23 June 2009

A Roman forum lost in the hustle and bustle

A rather unassuming, smallish site, completely surrounded by housing (some of which rather delapidated) and buried away in the modern city centre far from the romantic Parte Alta of Tarragona, the Colonial Forum in C/Lleida is in fact a place you shouldn´t judge by its cover. This place has seen almost as much history as the city walls of Tarraco, the oldest slice of history still remaining in the city of Tarragona.
Located in what used to be the residential part of Tarraco, halfway between the grand public spaces in the Parte Alta and the port, this was the civic centre of city dwellers: a large porticoed square of over 10,000m², above street level, surrounded by public buildings (city council meeting hall - the curia -, administrative offices, courtrooms, temple) and arcades with shops and near the city theatre which is located just outside the long-gone southern city walls on a natural slope.

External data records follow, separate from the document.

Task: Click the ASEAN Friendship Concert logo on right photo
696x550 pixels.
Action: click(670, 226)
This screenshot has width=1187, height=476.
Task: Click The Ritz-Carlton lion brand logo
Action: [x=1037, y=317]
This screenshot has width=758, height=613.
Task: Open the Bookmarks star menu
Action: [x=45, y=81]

This was Tarraco´s first and oldest centre of business, justice, politics and amusement dating back to the 2nd century BC, when the upper part of Tarraco was a military bastion. And even when in the 1st century AD Tarraco´s acropolis - with its circus, provincial forum and imperial temple - was being constructed, this site remained the centre of local affairs, dealing with the business of the city and its immediate hinterland. So, in a way, the odd juxtaposition between the Roman ruins and the hustle and bustle of downtown Tarragona - close also to the current-day Central Market of the city - is perhaps rather fitting. The most significant remnant of the Colonial Forum (or, Local Forum) are the ruins of the basilica, the seat of the courthouse. The impressive forum plaza would have extended southwards, all the way down to the current-day C/Caputxins. Remnants have been dug up beneath the present-day C/Gasòmetre and there is still much to be discovered about this forum. A large number of statues and busts of gods, emperors (like the one of Lucius Verus on the left) and the city elite were dug up in and around the Local Forum and are now on display in the Archeological Museum (MNAT).
The temple of the Forum plaza is believed to have been dedicated to the Capitoline Triad - Jupiter, Juno and Minerva - and then, from the 1st century AD, to the imperial cult. Only the foundations of this temple have been found. In the recent edition of Tarraco Viva, Tarragona´s Roman festival, a re-enactment of the inauguration of a high priest of Jupiter (the ´Flamen Dialis´) took place on this very spot. Next to the temple area there is a well-preserved stretch of a paved Roman street and perpendicular streets, with a sewer running below it and the foundations of a number of houses and water cisterns lying alongside. Confronted by the picturesque majesty and sheer ancientness of these ruins, it is actually not so hard to imagine merchants, judges, politicians, entertainers, worshippers, shoppers and criminals, all on their way to the forum over 2000 years ago.